Quand le magistrat fut arrivé, Minna ne lui cacha point le désir qu’elle avait que Cleveland s’échappât, attendu qu’elle ne voyait aucun autre moyen pour sauver son père des dangers qui le menaçaient ; mais elle nia positivement qu’elle eût le moins du monde facilité sa fuite, et elle déclara qu’elle avait laissé Cleveland dans la cathédrale, il y avait plus de deux heures, avec une autre personne dont elle ne se croyait pas obligée de lui dire le nom.

– Cela n’est pas nécessaire, miss Minna Troil, répondit le prevôt Torf ; car, quoiqu’on n’ait vu entrer ce soir que vous et Cleveland dans l’église de Saint-Magnus, nous n’ignorons pas que votre cousine, la vieille Ulla Troil, que nous autres Shetlandais appelez Norna de Fitful-Head, a croisé dans nos parages par terre, par mer, et peut-être à travers les airs, à cheval, en barque ou sur un manche à balai. On a vu aussi son Drow muet, aller, venir, et espionner de côté et d’autre tout ce qui se passait ; et c’est un excellent espion, car il entend tout, et ne dit rien, si ce n’est à sa maîtresse. Nous savons en outre qu’elle peut entrer dans l’église quand toutes les portes en sont fermées, car on l’y a vue plus d’une fois, Dieu nous sauve, du malin esprit ! Ainsi, sans vous en demander davantage, je conclus que c’est la vieille Ulla que vous avez laissée dans l’église avec ce garnement, et en ce cas, les attrape qui pourra. Cependant, miss Minna, je ne puis m’empêcher de dire que vous autres Shetlandais, vous semblez oublier l’Évangile aussi bien que les lois humaines, quand vous avez recours à la sorcellerie pour tirer d’une prison des coupables légalement détenus ; et le moins que vous puissiez faire, votre cousine, votre père et vous, c’est d’employer toute votre influence sur ce mécréant pour l’engager à s’éloigner d’ici le plus tôt possible, sans nuire à notre ville ni à notre commerce. En ce cas, il n’y aura pas grand mal à tout ce qui s’est passé, car Dieu sait que je ne désirais pas la mort de ce pauvre diable, pourvu qu’on n’eût rien à me reprocher à son sujet ; et j’étais encore bien plus éloigné de souhaiter que son emprisonnement pût avoir des suites fâcheuses pour le digne Magnus Troil de Burgh-Westra.

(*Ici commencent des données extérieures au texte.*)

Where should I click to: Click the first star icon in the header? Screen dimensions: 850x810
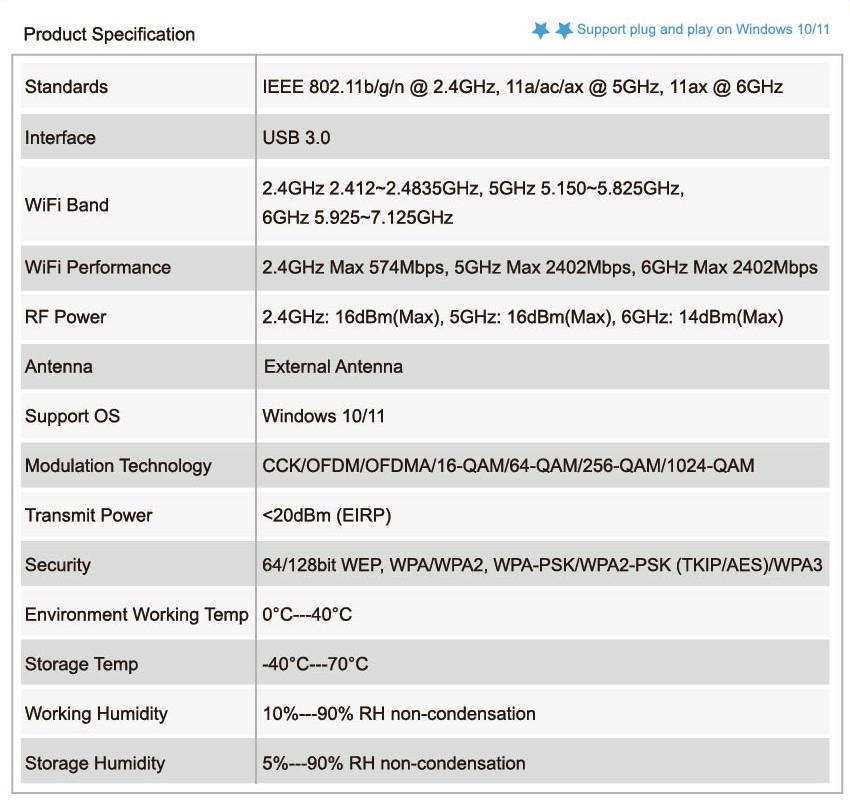click(x=541, y=30)
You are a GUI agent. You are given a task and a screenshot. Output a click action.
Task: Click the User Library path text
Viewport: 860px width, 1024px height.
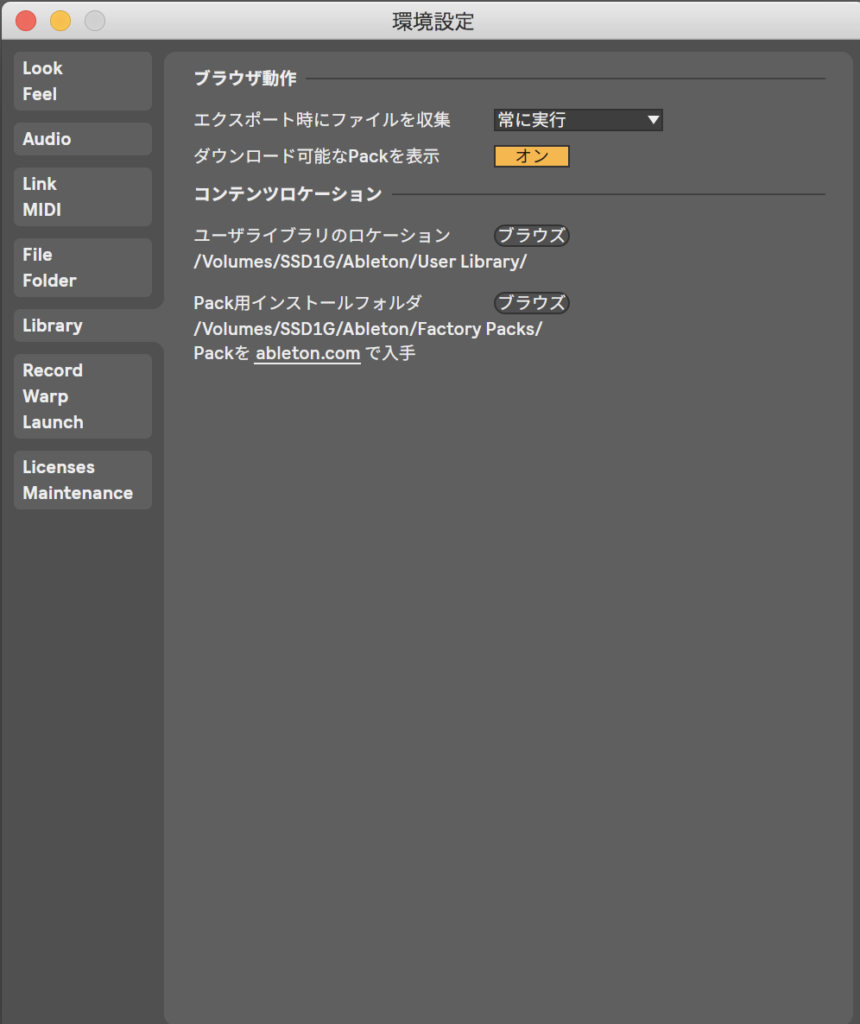[x=359, y=262]
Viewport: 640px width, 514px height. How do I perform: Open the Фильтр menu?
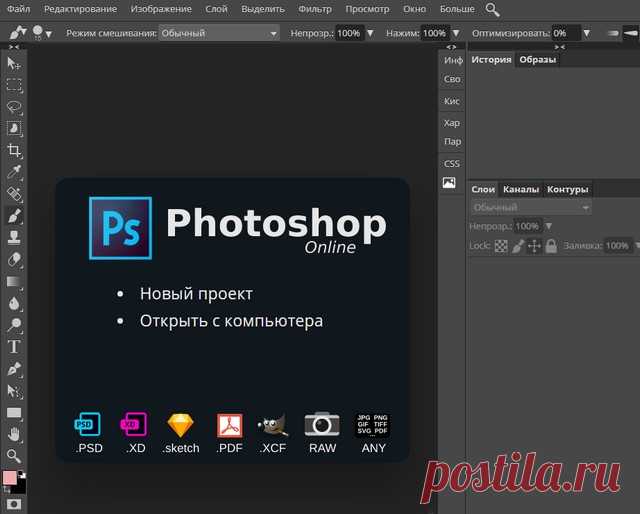point(315,9)
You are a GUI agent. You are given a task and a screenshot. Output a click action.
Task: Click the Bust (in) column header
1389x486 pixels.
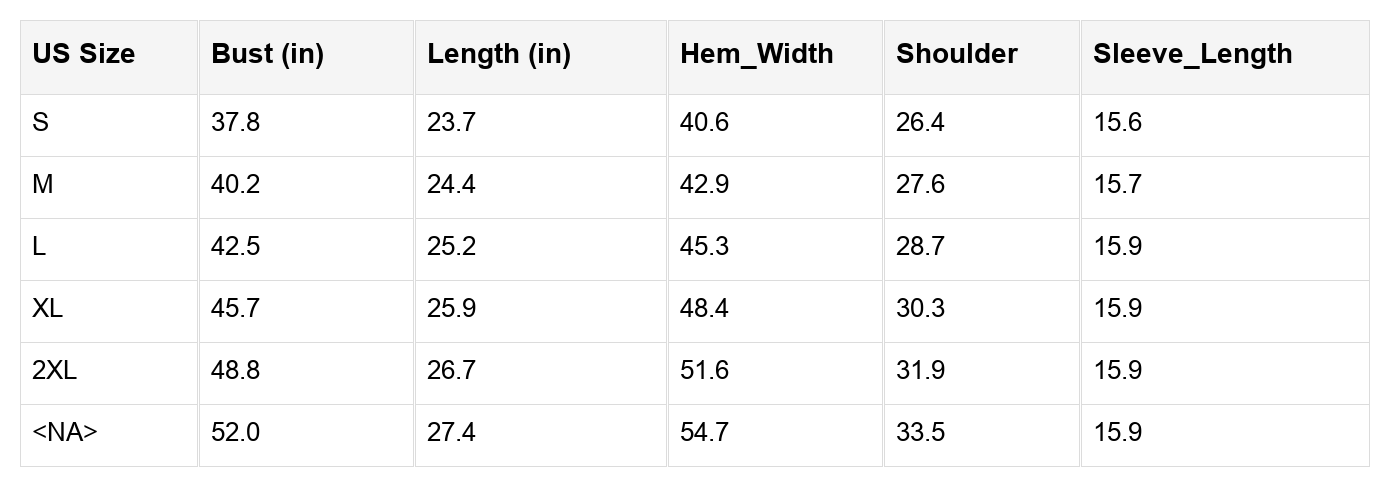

– Je vois où votre soulier vous blesse, M. le prevôt dit Claude Halcro ; je puis vous assurer, pour mon ami Magnus Troil et pour moi-même, que nous dirons et ferons tout au monde pour engager ce Cleveland à s’éloigner de nos côtes sur-le-champ.

– Et je suis si convaincue, ajouta Minna, que ce que vous désirez à cet égard est ce qui convient le mieux à toutes les parties, que ma sœur et moi nous partirons demain matin de bonne heure pour le château de Stennis, si M. Halcro veut bien nous y escorter, pour y recevoir mon père à son débarquement, afin de l’informer de ce que vous souhaitez et de l’engager d’employer tout le crédit qu’il peut avoir sur cet infortuné pour obtenir de lui qu’il quitte le pays.

Le prevôt Torf la regarda d’un air de surprise. – Il n’y a pas beaucoup de jeunes filles, dit-il, qui voudraient faire huit milles pour se rapprocher d’une bande de pirates.

– Nous ne courons aucun risque, dit Claude Halcro : le château de Stennis est bien fortifié, et mon cousin, à qui il appartient, ne manque ni d’hommes ni d’armes pour le défendre. Ces jeunes demoiselles y seront aussi en sûreté que dans la ville de Kirkwall, et il peut résulter beaucoup de bien d’une prompte entrevue entre Magnus Troil et ses filles. Relativement à vous, mon bon et ancien ami, je suis charmé de voir, comme le dit le glorieux John,

En cette occasion, après quelque débat,

Que l’homme ait à la fin vaincu le magistrat.

Le prevôt sourit, fit un signe de tête, et indiqua, autant qu’il crut pouvoir le faire décemment, combien il s’estimerait heureux si la Favorite de la Fortune, emmenant son équipage de bandits, quittait les îles Orcades sans qu’on en vînt à des actes de violence de part ni d’autre. Il ne pouvait, ajouta-t-il, donner aucune autorisation pour qu’on fournît des provisions à ce navire ; mais il était sûr que, de manière ou d’autre, il pourrait s’en procurer à Stromness.

Le pacifique magistrat prit alors congé d’Halcro et des deux sœurs. Celles-ci se proposaient de se rendre le lendemain matin au château de Stennis, situé sur les bords du lac d’eau salée qui porte le même nom, et qui est à environ quatre milles de la rade de Stromness, où la Favorite était à l’ancre.